Knocking yourself out for conservation

I went down to Keremeos Wednesday to take part in a California bighorn sheep transplant operation, moving some sheep from that herd to the Okanagan Mountain Park.

After a serious die-off of the Vaseux herd a number of years ago a plan was put in place by the wildlife branch of the B.C. Ministry of Environment to try and mitigate any future die-offs by expanding the California bighorn population to different areas in the Okanagan Valley.

Around 50 or more volunteers showed up for the trapping phase. An overhead drop net had been set up previously and the sheep had been baited into the area. When the net dropped the volunteers moved in to subdue the animals, blindfold and hobble them and get them loaded in to horse trailers.

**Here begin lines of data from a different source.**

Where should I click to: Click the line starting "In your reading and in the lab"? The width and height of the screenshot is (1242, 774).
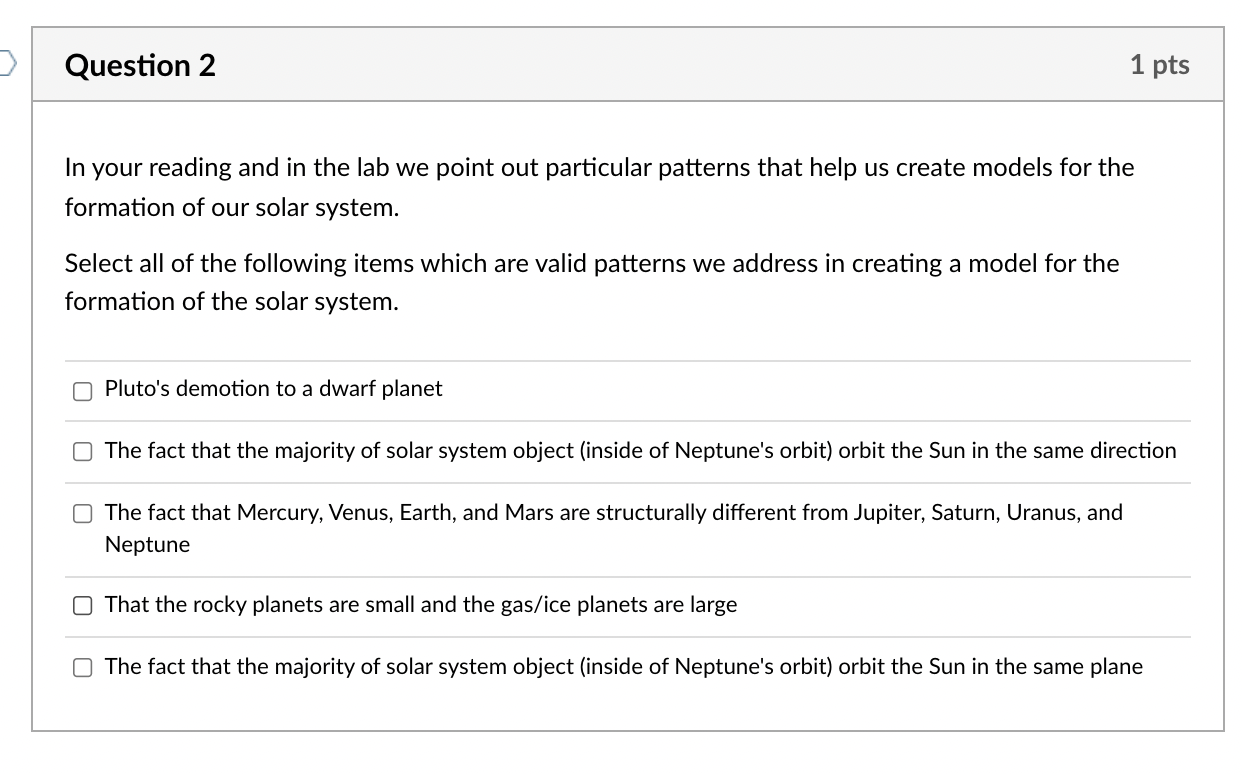pyautogui.click(x=599, y=167)
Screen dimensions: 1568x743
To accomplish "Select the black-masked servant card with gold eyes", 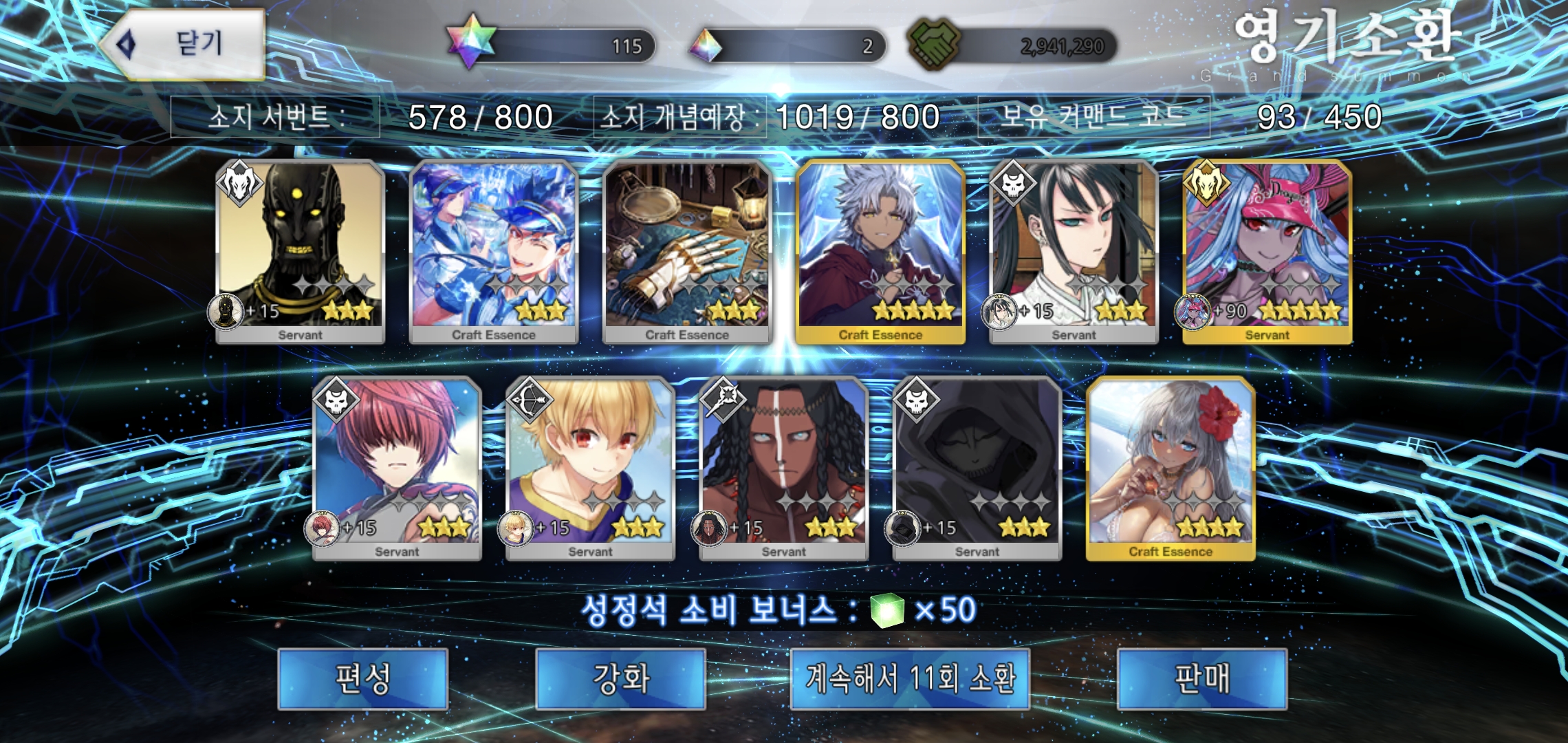I will (300, 252).
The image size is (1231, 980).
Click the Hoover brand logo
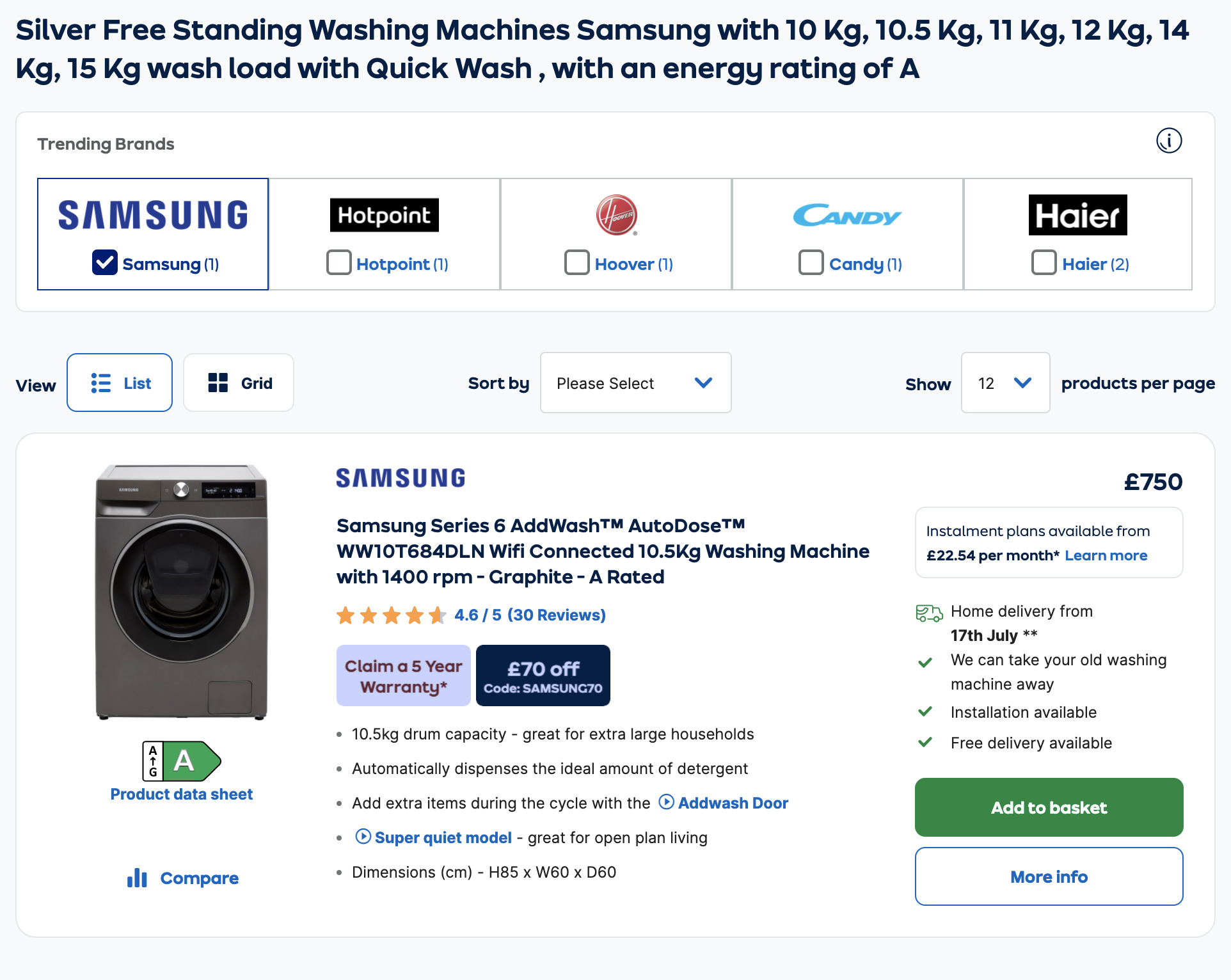coord(616,215)
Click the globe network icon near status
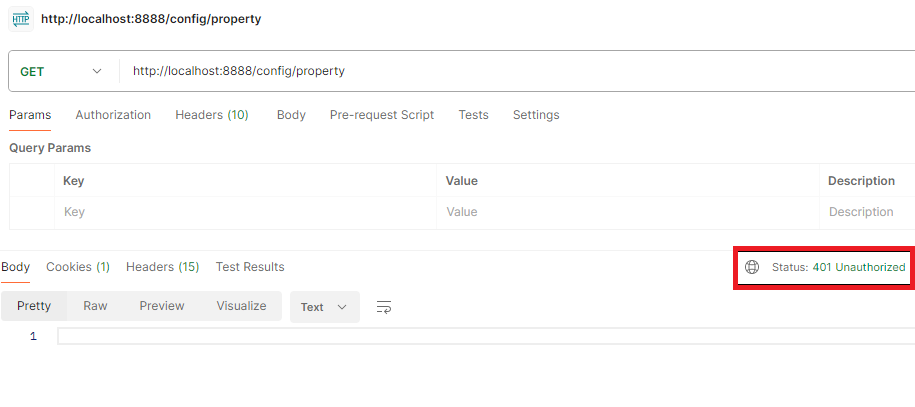 click(752, 267)
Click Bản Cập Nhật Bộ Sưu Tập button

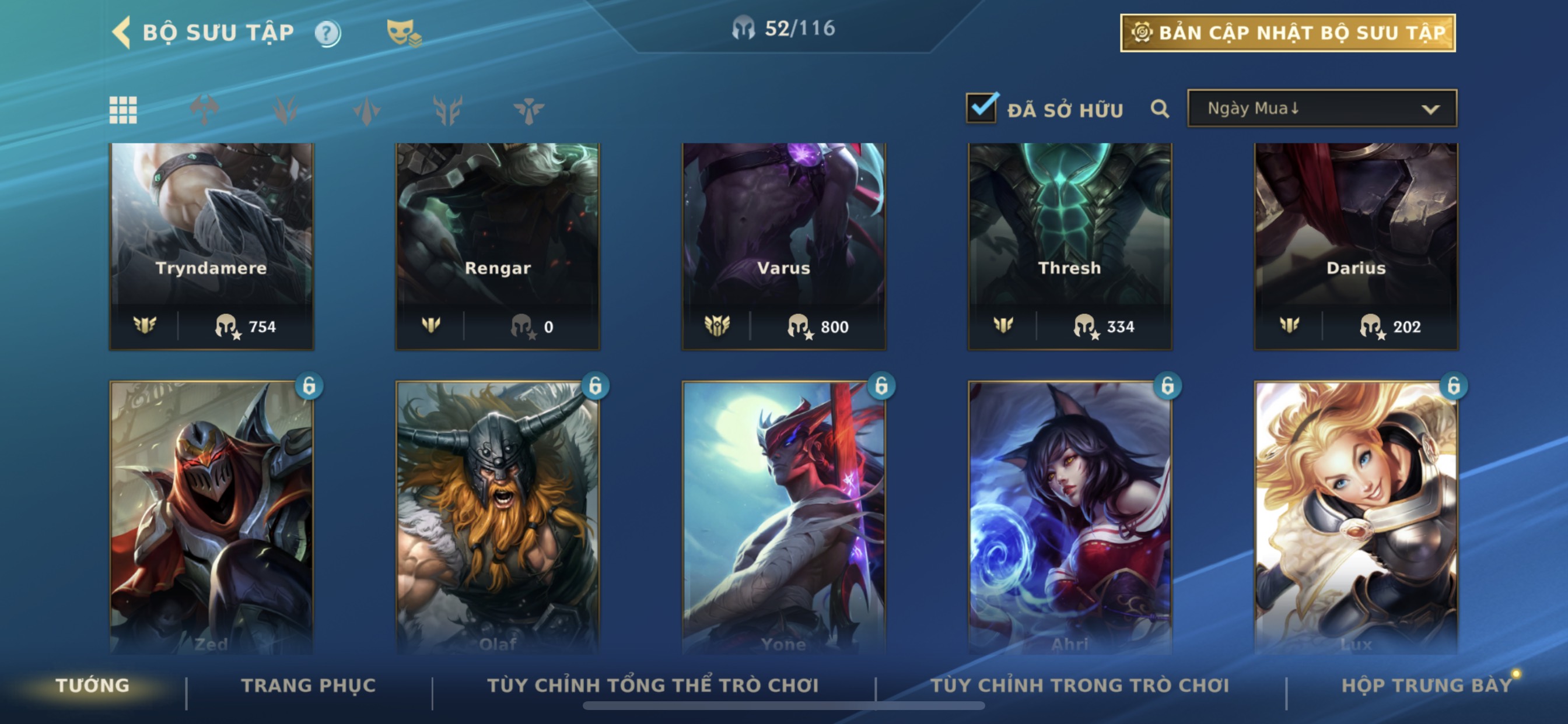point(1287,33)

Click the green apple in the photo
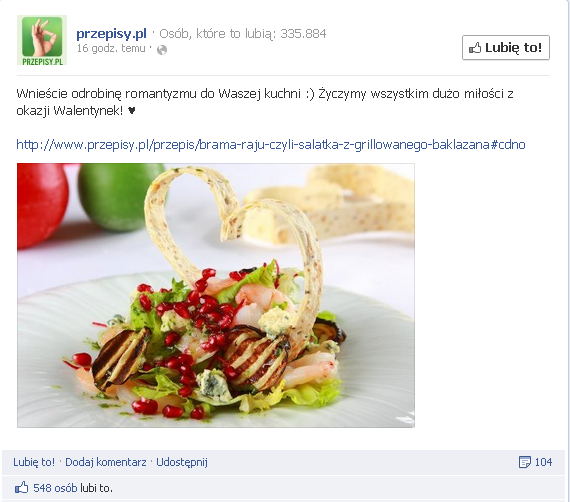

Unfortunately I exited the scene immediately following the net drop. The area was a pretty much a skating rink and when I started towards the trap my feet shot out from under me and I went down flat out, cracking my head on a rock. An ambulance trip into the Keremeos clinic and 6 stitches and a tetanus shot later I was back in the game. However by that time the sheep were hogtied, ear tagged, blood sampled and on their way up the highway for transport across Okanagan Lake to their new home.

I did get to see the horse trailer full of sheep loaded on to the barge and saw it off on its’ trip across the lake and saw the sheep unloaded through the magic of TV on the local news.

Not exactly as I had envisaged the day, but as the old joke goes: Good thing I landed on my head or I could have hurt myself.

Much thanks to the first aid people on duty at the drop site and to the BC Ambulance Service guys who did a great job.

The photos show my particpation. Orientation and seeing the sheep off across Okanagan Lake. In between was all the activity, excitement and fun.